Still, baricitinib comes with its own problems, such as raising the risk of blood clots — already an issue in many cases of Covid-19. “That does give you pause,” Dr. Cernadas said.
Both baricitinib and dexamethasone also blunt immune function, increasing the likelihood that other viruses or bacteria might infiltrate the bodies of the people they’re used in. But of the two, dexamethasone is “the devil you know,” said Dr. Lauren Henderson, a pediatric rheumatologist at Boston Children’s Hospital. “I would probably not turn to baricitinib as a first line.”
Dr. Tien and other experts echoed this sentiment, saying they would be likely to choose dexamethasone over baricitinib when treating someone with a serious case of Covid-19, unless there was an obvious reason their patient might respond poorly to steroids.

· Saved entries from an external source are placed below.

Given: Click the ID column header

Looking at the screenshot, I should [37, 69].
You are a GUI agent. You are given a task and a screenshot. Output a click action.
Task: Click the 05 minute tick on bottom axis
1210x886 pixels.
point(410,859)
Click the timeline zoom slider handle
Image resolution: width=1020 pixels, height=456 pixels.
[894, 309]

A head-to-head comparison between baricitinib and dexamethasone might clarify which patients would be better off taking one drug over another. At the end of November, the N.I.H. announced a trial that will compare outcomes between hospitalized Covid-19 patients who receive either a combination of remdesivir and dexamethasone, or a combination of remdesivir and baricitinib. But Dr. Schwartz and others raised ethical concerns about this trial, which he said would by definition deprive some patients of a lifesaving steroid therapy.
Eli Lilly is also running a trial to study the effects of baricitinib on its own in hospitalized patients. In this study, which isn’t likely to finish until next summer, all participants will receive dexamethasone.